NETIV HAAVOT, Palestinian Territories: Jewish settlers scuffled with Israeli police in the occupied West Bank on Wednesday in an unsuccessful attempt to stop the demolition of a building at a rogue settlement outpost.
AFP journalists said hundreds of young settlers at Netiv Haavot, in the Etzion settlement block, barricaded themselves in a carpentry workshop and resisted orders to leave peacefully.
They set fire to vehicle tires festooned with barbed wire to try to block access to the building but riot police and border police broke through and carried the protesters away.
“Security forces completed the demolition of the illegal structure,” an army statement said.
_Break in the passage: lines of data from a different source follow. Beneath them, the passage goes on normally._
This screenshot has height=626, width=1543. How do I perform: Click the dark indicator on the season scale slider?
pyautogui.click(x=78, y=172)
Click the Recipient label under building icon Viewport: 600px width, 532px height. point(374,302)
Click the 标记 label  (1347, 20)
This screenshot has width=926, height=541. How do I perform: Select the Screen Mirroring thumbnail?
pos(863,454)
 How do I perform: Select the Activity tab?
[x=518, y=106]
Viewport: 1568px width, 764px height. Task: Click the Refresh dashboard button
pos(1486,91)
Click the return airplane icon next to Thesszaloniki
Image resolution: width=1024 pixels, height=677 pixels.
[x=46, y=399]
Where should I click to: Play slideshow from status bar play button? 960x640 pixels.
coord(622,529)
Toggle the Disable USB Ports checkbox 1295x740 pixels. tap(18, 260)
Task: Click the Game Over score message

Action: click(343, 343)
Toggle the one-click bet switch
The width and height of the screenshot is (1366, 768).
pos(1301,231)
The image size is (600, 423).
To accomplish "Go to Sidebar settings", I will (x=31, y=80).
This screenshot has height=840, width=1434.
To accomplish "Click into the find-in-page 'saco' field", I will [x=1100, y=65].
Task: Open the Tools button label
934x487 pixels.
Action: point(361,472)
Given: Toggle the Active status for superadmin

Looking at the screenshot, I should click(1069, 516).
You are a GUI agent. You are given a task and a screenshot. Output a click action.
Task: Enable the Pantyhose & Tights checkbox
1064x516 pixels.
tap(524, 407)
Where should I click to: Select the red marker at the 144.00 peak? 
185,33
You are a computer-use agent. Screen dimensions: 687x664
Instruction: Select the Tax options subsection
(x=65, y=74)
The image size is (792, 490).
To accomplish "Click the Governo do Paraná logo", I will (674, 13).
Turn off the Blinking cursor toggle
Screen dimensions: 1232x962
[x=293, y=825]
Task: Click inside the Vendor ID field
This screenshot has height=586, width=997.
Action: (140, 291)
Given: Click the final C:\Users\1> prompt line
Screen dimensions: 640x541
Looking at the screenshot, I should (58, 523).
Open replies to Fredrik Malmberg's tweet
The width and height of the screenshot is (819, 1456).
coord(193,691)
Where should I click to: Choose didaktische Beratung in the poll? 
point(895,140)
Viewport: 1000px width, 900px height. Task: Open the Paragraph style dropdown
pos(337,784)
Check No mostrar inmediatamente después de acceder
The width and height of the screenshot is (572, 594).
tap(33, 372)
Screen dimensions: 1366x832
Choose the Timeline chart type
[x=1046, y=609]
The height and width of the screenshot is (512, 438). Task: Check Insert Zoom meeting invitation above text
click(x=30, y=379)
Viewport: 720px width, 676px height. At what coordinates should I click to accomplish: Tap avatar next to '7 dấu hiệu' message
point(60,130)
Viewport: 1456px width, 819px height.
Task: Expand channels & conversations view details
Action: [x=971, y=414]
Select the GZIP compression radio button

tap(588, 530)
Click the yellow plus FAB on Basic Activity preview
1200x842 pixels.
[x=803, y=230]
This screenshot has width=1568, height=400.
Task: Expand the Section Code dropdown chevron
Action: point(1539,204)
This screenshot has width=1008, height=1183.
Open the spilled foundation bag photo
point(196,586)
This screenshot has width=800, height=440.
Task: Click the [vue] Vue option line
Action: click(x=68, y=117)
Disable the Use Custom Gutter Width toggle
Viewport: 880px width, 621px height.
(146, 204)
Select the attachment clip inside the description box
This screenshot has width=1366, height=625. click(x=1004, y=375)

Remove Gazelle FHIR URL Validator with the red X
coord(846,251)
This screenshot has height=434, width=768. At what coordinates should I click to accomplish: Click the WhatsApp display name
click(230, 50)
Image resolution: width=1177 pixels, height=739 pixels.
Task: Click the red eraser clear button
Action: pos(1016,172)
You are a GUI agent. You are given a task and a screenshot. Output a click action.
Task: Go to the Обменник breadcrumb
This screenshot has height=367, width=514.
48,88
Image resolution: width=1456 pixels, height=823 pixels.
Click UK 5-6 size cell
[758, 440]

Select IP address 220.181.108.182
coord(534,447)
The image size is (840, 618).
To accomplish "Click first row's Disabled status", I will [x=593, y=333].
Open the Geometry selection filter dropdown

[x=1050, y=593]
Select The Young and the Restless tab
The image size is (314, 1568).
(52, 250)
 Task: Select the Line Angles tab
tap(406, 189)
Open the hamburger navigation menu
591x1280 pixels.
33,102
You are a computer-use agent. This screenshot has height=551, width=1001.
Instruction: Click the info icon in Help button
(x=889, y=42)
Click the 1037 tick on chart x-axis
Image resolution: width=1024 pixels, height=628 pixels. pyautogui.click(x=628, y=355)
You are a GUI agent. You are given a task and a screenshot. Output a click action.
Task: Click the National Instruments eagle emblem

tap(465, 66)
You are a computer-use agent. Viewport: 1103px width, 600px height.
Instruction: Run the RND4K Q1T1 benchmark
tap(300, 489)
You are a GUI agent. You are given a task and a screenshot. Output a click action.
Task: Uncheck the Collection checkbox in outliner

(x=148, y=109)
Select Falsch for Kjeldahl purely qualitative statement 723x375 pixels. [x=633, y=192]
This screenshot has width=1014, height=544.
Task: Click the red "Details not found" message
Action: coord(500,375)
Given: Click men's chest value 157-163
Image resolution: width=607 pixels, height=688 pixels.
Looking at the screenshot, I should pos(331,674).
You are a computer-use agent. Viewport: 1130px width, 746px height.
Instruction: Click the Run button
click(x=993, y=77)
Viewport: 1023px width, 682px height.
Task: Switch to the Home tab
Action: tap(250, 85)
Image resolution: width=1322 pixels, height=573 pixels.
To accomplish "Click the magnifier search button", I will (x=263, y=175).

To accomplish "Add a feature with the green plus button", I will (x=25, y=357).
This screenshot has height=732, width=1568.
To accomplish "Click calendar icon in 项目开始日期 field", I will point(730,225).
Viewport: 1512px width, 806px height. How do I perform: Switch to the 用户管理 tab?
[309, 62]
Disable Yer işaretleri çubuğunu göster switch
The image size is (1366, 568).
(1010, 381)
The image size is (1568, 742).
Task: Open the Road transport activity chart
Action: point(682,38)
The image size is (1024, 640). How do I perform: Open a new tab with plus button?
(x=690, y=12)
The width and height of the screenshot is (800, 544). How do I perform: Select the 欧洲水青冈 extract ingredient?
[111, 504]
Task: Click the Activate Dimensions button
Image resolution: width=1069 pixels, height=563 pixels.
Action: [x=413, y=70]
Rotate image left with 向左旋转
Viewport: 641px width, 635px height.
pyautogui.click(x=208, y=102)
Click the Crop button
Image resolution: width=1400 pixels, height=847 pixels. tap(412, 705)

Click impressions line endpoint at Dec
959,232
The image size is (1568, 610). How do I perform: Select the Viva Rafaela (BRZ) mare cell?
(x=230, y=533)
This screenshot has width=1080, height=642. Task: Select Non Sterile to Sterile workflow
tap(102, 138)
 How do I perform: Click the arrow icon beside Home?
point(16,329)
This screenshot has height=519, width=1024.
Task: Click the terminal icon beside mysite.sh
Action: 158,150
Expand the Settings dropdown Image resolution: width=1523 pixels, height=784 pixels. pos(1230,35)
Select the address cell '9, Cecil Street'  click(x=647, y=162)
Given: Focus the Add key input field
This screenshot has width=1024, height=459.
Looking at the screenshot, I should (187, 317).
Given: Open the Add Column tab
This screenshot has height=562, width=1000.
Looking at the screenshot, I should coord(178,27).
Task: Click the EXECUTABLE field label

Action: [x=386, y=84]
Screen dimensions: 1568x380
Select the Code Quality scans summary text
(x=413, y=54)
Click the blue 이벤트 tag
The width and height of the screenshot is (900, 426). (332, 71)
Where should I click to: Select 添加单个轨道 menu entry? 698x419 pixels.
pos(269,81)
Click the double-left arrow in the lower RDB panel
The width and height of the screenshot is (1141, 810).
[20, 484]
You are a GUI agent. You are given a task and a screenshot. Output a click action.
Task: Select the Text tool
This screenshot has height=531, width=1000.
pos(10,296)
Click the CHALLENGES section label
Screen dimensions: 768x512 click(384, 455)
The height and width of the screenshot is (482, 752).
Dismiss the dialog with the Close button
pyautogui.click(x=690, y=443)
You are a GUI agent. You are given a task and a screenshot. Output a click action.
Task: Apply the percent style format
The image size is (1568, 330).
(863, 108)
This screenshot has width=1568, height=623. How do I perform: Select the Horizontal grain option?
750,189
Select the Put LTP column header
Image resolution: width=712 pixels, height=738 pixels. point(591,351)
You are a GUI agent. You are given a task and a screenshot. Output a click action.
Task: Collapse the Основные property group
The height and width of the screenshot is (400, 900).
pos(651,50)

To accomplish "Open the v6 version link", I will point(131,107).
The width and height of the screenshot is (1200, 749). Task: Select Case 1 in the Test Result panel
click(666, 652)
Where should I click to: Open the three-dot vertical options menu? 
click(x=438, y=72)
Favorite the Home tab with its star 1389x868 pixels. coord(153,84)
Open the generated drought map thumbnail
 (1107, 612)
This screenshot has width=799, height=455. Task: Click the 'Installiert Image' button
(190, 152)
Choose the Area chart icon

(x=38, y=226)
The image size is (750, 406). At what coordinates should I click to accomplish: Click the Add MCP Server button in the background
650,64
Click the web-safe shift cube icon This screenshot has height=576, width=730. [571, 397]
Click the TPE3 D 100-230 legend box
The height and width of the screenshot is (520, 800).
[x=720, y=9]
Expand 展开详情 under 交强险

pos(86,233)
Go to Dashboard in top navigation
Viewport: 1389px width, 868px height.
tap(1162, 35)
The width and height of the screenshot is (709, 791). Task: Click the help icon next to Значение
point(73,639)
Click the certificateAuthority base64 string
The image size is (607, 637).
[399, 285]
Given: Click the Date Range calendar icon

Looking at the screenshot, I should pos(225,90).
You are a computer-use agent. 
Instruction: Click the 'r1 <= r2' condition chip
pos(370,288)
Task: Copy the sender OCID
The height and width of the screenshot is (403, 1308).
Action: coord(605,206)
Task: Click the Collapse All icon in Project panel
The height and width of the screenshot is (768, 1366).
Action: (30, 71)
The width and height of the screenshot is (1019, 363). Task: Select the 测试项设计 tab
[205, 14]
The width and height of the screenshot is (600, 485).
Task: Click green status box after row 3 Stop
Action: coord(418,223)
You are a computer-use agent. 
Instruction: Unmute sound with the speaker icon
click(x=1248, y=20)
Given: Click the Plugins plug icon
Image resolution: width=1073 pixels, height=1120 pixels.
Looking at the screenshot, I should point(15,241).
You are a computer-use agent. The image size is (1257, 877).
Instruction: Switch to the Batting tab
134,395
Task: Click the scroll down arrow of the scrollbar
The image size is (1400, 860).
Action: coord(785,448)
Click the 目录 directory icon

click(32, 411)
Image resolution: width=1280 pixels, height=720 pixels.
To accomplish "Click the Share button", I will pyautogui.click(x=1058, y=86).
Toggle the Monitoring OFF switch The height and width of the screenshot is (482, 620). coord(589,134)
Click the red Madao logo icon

There were no reports of arrests or injuries.
Several homes at the outpost, a satellite of Elazar settlement, are also to be demolished by court order, but residents have until March 2018 before the ruling is implemented.
The court accepted Palestinian claims that they were built on private Palestinian land and must be vacated.
About 430,000 Israeli settlers live in the West Bank — occupied in the 1967 Six-Day War — among 2.6 million Palestinians.
The settlements are illegal under international law and seen by a large part of the international community as a main obstacle to peace between Israelis and Palestinians.
The Etzion bloc has over the years grown into a large cluster of settlements south of Jerusalem, and officials expect it to form part of Israel under any future peace deal with the Palestinians.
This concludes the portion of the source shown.